Oft entscheidet ja der erste Eindruck den Rest des Tages und schon in den ersten Minuten in Tallin wurde klar, daß es … interessant … werden würde. Erst mal war das Gebäude bis wenige Augenblicke vor Ladebeginn verriegelt, obwohl wir doch duschen wollten. Und dann stellten wir fest, das der Architekt des erst vor wenigen Wochen fertiggestellten Gebäudes ein Treppenfetischist ist. Nicht nur innerhalb des Hauses gibt es zahllose Treppen und Stufen, die für mich nur ein Zeichen von schlampiger Planung sind, sondern auch die Ladetüre hat einen deutlichen Absatz, der für Bluewheels zu hoch, für eine Rampe aber zu niedrig ist. So bastelten wir uns was aus Bauholz und Kabelmatten. Wie man sowas als Ladeweg planen kann, bleibt mir auf ewig unergründlich.

Das Haus ist so neu, daß sich das Hauspersonal auch noch nicht auskennt. Dazu kommt ein örtlicher Veranstalter, der sich deutlich überfordert zeigt. Und leider erweisen sich die Informationen, die ich im Vorfeld über die Bühne bekam, in weiten Teilen als falsch. Ich habe Infos, aber letztlich habe ich keine. Ein Beispiel: mir sagte man, daß es synchron verfahrbare elektrische Hauszüge mit 500kg Streckenlast gäbe, tatsächlich gibt es aber doublierte Handkonterzüge mit 250kg Streckenlast. Ein deutlicher Unterschied. Auch kann man keine Fronttruss hängen, die mir angekündigten Punktzüge gibt es einfach gar nicht.
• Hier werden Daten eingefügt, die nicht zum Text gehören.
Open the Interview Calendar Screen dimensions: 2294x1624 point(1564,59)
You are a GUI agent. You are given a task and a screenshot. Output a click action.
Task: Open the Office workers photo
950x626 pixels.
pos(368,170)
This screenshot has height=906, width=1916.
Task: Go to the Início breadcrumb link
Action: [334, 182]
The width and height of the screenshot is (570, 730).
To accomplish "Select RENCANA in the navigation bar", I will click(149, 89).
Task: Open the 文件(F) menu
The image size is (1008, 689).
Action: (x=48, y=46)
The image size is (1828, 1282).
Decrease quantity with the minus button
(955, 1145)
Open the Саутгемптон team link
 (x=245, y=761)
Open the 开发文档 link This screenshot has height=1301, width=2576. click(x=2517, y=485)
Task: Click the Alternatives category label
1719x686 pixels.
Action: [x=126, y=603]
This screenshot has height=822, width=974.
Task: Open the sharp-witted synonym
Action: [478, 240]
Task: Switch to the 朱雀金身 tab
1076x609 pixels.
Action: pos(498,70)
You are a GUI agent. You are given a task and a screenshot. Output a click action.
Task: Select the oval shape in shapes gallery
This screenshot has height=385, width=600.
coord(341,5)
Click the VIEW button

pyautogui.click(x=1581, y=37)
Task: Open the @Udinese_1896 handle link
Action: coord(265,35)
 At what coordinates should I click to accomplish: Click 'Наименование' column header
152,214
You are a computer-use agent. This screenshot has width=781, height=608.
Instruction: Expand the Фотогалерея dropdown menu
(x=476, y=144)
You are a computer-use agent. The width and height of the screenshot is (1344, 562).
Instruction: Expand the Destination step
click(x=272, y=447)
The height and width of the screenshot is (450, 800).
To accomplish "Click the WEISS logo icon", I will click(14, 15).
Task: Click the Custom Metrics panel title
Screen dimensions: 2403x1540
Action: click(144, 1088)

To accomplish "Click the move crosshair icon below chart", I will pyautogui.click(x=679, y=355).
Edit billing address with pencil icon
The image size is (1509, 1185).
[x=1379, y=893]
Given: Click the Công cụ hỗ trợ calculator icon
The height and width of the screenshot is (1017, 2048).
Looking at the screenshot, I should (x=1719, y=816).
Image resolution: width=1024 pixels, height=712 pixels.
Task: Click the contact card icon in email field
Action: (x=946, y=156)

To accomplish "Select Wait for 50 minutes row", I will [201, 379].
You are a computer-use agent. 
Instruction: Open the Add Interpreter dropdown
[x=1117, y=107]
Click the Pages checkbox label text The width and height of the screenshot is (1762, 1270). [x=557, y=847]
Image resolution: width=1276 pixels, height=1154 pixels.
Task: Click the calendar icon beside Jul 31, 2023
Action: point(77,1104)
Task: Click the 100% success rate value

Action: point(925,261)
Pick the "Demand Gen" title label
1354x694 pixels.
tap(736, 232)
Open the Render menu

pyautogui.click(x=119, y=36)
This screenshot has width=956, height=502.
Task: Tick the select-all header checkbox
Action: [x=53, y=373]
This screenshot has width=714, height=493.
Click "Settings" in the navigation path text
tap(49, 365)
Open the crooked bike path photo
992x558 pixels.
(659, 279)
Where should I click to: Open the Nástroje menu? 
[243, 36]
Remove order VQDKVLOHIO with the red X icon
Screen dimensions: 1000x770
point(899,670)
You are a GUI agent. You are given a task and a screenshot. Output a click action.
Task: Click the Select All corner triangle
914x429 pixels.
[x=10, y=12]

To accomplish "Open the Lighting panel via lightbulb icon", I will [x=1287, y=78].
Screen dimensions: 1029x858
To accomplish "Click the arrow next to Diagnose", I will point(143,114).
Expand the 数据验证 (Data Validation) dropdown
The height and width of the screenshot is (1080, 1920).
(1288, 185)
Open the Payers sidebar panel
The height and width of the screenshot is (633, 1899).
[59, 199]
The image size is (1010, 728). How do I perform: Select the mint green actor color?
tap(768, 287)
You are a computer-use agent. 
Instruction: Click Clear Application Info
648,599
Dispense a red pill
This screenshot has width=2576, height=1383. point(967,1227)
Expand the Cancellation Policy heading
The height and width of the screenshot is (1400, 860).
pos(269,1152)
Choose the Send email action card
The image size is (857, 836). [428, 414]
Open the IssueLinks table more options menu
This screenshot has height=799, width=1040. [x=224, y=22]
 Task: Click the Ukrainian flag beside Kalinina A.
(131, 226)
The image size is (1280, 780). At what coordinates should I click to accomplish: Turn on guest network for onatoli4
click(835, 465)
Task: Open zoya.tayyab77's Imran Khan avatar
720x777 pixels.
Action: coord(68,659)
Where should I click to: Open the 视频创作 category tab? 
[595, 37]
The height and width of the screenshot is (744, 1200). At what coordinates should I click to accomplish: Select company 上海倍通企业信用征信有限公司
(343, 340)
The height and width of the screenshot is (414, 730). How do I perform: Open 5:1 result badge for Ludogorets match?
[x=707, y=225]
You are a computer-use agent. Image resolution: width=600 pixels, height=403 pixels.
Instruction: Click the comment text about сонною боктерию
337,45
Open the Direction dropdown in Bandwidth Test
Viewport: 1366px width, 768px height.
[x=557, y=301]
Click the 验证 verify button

Und so zieht es sich fröhlich durch.

Der Schnürboden wurde bisher noch nicht wirklich benutzt; es liegen noch keine Kontergewichte auf den Galerien. Die Gewichte befinden sich noch auf fünf Europaletten im Keller des Hauses. Während also zwei Hausmitarbeiter anfangen, mal zwei Tonnen Steine vom Keller unters Dach zu tragen, beschließen wir, daß wir eine Kombination aus klassischem Rigging und Hauszügen einsetzen werden. Eigentlich darf man nicht riggen, aber mir erscheinen die Träger im Dach, an dem auch der Rollenboden hängt, ausreichend vertrauenswürdig. Außerdem hätten die Hausleute sonst noch fünf Tonnen Gewichte schleppen dürfen, was die Bereitschaft des Hauses, Rigging nun doch zuzulassen, schlagartig erhöht. Eine der wenigen Dinge, die der Örtliche weiß, ist die Nummer eines Riggers, der auch recht zügig da ist. Wir haben nämlich nur ein 30m – Seil mit dabei, das hier deutlich nicht reicht. Daher kommt wahrscheinlich auch der Begriff „Mietseil“ für einen örtlichen Rigger.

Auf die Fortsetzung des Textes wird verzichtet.